Department of Radiology, The Johns Hopkins University School of Medicine, Baltimore, Maryland, USA.
Department of Biostatistics, Indiana University, School of Medicine, Indianapolis, Indiana, USA.
Hum Brain Mapp. 2021 Mar;42(4):1034-1053. doi: 10.1002/hbm.25276. Epub 2020 Dec 30.
Multi-institutional brain imaging studies have emerged to resolve conflicting results among individual studies. However, adjusting multiple variables at the technical and cohort levels is challenging. Therefore, it is important to explore approaches that provide meaningful results from relatively small samples at institutional levels. We studied 87 first episode psychosis (FEP) patients and 62 healthy subjects by combining supervised integrated factor analysis (SIFA) with a novel pipeline for automated structure-based analysis, an efficient and comprehensive method for dimensional data reduction that our group recently established. We integrated multiple MRI features (volume, DTI indices, resting state fMRI-rsfMRI) in the whole brain of each participant in an unbiased manner. The automated structure-based analysis showed widespread DTI abnormalities in FEP and rs-fMRI differences between FEP and healthy subjects mostly centered in thalamus. The combination of multiple modalities with SIFA was more efficient than the use of single modalities to stratify a subgroup of FEP (individuals with schizophrenia or schizoaffective disorder) that had more robust deficits from the overall FEP group. The information from multiple MRI modalities and analytical methods highlighted the thalamus as significantly abnormal in FEP. This study serves as a proof-of-concept for the potential of this methodology to reveal disease underpins and to stratify populations into more homogeneous sub-groups.
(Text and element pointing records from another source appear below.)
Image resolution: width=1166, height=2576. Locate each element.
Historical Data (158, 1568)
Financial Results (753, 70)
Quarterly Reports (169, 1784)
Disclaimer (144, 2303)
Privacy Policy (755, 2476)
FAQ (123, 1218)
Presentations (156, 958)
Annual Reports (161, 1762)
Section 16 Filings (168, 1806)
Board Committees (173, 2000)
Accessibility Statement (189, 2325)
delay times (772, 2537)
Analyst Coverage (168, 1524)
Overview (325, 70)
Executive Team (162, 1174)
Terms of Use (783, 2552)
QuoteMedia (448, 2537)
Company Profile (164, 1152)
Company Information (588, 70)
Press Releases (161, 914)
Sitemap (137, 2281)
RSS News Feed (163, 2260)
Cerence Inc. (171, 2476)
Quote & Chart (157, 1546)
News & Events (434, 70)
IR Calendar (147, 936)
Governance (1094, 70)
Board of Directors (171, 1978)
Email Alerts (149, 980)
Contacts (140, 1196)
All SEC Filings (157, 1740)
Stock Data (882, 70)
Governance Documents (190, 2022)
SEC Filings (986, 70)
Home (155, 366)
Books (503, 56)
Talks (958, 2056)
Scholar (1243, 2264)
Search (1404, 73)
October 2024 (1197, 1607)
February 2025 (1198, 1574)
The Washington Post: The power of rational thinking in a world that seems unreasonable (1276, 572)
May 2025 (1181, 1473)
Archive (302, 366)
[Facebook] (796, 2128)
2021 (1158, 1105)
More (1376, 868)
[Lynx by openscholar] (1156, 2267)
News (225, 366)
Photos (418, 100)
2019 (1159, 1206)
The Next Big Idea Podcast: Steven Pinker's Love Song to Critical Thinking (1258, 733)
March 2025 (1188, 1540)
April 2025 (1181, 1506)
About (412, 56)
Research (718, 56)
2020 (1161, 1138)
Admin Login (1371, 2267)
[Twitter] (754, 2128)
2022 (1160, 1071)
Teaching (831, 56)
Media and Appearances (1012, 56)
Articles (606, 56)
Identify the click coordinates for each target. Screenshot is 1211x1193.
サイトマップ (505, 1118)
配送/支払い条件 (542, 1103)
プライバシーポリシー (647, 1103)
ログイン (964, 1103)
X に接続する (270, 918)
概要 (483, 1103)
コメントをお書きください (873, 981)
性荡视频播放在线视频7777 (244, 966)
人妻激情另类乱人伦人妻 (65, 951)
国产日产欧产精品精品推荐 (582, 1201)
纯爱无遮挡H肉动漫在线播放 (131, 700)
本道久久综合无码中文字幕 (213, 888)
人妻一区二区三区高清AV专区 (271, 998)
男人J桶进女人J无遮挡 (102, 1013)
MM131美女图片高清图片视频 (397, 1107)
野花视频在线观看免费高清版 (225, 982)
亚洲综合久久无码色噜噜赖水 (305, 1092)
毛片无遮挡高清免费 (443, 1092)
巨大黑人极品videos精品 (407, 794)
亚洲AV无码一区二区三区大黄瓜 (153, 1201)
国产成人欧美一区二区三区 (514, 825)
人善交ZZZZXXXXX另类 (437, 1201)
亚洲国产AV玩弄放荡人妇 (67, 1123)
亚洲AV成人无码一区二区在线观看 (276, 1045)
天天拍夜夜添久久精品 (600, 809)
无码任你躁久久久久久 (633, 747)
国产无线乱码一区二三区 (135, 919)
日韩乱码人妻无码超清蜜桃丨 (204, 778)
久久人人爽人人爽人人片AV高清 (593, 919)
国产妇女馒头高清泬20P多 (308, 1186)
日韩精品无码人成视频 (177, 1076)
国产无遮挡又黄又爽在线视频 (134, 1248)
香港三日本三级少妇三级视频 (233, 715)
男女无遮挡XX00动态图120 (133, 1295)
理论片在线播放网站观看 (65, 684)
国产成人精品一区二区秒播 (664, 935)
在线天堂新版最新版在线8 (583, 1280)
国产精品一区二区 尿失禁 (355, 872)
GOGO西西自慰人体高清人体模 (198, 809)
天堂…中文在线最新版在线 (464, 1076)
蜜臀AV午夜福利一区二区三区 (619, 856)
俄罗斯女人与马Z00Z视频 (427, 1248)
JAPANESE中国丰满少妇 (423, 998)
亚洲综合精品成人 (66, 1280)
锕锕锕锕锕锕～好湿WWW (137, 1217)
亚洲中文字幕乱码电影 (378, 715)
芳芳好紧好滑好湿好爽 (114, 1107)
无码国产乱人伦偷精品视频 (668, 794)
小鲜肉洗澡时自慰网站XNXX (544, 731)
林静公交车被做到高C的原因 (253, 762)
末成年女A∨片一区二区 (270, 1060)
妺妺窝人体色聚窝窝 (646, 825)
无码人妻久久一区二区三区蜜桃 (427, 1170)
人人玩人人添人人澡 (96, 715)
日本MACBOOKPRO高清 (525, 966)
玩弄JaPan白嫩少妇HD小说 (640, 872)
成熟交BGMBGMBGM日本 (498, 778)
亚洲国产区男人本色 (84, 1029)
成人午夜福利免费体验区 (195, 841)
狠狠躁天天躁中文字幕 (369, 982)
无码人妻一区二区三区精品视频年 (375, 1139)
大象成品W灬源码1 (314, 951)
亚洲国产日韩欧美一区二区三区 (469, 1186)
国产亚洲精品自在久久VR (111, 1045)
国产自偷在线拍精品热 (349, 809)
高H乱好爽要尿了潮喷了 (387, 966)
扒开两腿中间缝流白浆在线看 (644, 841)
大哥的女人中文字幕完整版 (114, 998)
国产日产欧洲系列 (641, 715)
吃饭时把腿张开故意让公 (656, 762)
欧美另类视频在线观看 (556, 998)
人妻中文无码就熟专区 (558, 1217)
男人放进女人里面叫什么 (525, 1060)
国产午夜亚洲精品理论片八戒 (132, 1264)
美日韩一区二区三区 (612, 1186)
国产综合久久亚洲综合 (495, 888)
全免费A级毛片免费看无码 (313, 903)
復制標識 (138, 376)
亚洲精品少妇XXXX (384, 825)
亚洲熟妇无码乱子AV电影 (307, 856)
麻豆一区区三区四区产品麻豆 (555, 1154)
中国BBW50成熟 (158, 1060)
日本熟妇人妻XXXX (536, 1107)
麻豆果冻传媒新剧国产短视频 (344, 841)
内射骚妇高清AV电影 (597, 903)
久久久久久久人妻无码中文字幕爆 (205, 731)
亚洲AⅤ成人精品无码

多机构脑成像研究的出现是为了解决个体研究之间存在冲突的结果。然而,在技术和队列层面上调整多个变量具有挑战性。因此,探索从机构层面的相对较小样本中获得有意义结果的方法非常重要。我们通过将监督集成因子分析(SIFA)与我们小组最近建立的一种新的自动化结构基础分析流水线相结合,对 87 名首发精神病(FEP)患者和 62 名健康受试者进行了研究。我们以无偏置的方式整合了每个参与者的全脑的多个 MRI 特征(体积、DTI 指数、静息状态 fMRI-rsfMRI)。自动化结构基础分析显示 FEP 存在广泛的 DTI 异常,FEP 与健康受试者之间的 rs-fMRI 差异主要集中在丘脑。与使用单一模态相比,SIFA 与多种模态的结合能够更有效地对 FEP 的亚组(患有精神分裂症或分裂情感障碍的个体)进行分层,该亚组与总体 FEP 群体相比具有更显著的缺陷。来自多个 MRI 模态和分析方法的信息突出了 FEP 中丘脑的异常。这项研究为该方法揭示疾病基础和将人群分层为更同质的亚组的潜力提供了概念验证。